## [BLOQUE DE TEXTO]
'''
La compañía británica Atome ha anunciado que va a construir en la ciudad paraguaya de Villeta la primera planta de fertilizantes ecológicos a escala mundial. El proyecto contempla una inversión de 665 millones de dólares, y supone un hito histórico en la industrialización sostenible y en la proyección internacional del país sudamericano.
La planta empezará a construirse en mayo de este mismo año, y se espera que esté operativa en octubre de 2029. Esta infraestructura contará con una capacidad de producción anual de 260.000 toneladas de fertilizantes nitrogenados con bajas emisiones de carbono y se convertirá en un modelo replicable a nivel mundial, con impacto directo en la actividad económica y el desarrollo industrial.
Uno de los aspectos más innovadores del proyecto es que funcionará con energía hidroeléctrica 100% renovable, lo que desvincula la producción de fertilizantes de los combustibles fósiles. Este enfoque permitirá reducir hasta 500.000 toneladas de CO2 al año, y contribuirá a la lucha contra el cambio climático, al tiempo que mejora la competitividad del producto en los mercados internacionales.
En cuanto a la financiación del proyecto, cuenta con el respaldo de importantes organismos internacionales, como el Banco Interamericano de Desarrollo, a través de IDB Invest, la Corporación Financiera Internacional y el Banco Europeo de Inversiones. También se han involucrado inversores privados liderados por Hy24, y a nivel local participa Sudameris Bank, consolidando una alianza público-privada de alcance global.
'''
## [DATOS EN ESTUDIO]
'''
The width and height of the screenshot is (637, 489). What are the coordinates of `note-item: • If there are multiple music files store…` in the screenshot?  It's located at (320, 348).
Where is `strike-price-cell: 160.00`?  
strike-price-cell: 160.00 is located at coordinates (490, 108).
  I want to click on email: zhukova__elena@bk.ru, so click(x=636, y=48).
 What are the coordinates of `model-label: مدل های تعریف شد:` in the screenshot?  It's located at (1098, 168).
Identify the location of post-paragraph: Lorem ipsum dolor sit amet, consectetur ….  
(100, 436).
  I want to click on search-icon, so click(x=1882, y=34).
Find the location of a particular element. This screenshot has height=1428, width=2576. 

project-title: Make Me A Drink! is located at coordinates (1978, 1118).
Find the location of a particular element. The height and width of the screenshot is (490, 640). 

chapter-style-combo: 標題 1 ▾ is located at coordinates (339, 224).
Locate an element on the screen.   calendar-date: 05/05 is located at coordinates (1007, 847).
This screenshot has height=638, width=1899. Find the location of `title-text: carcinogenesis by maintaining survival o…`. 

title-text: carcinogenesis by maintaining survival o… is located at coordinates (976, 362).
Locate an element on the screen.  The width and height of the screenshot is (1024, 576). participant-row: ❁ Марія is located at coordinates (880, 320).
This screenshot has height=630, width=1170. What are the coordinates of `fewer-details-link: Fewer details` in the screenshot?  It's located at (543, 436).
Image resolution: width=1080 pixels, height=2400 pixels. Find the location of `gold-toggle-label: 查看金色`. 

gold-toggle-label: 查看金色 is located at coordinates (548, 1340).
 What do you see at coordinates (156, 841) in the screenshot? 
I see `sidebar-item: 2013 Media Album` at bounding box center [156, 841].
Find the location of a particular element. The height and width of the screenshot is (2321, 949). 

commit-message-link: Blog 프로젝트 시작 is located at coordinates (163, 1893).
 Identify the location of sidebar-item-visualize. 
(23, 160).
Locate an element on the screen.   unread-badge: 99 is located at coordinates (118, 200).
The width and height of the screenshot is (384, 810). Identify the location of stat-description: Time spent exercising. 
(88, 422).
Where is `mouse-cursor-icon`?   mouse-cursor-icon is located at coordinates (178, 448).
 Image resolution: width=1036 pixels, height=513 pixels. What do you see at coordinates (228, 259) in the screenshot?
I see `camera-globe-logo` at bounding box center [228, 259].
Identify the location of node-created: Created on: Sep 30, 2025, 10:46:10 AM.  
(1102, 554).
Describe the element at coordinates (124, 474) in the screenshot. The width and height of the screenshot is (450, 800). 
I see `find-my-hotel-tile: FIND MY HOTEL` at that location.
'''
## [TAREA ASIGNADA]
Prosigue el texto sobre la planta de fertilizantes ecológicos de Villeta a partir de su último párrafo. Los datos no intervienen en este ejercicio.

## [RESPUESTA A CONTINUACIÓN]
El proyecto incluye, además, un acuerdo comercial de largo plazo con la empresa noruega Yara International, que adquirirá la totalidad de la producción durante 10 años, lo que garantiza estabilidad en la demanda, previsibilidad de ingresos y su inserción en los mercados internacionales.
Autoridades y referentes del sector coinciden en que esta iniciativa representa un hito para Paraguay, no solo por la magnitud de la inversión, sino también por su impacto en la generación de empleo, el desarrollo industrial y la diversificación de la economía hacia sectores de mayor valor agregado.
Asimismo, esta iniciativa permitirá fortalecer la posición del país en Mercosur, considerado el mayor importador de fertilizantes del mundo, y aportará una solución sostenible y resiliente frente a la volatilidad de los precios internacionales.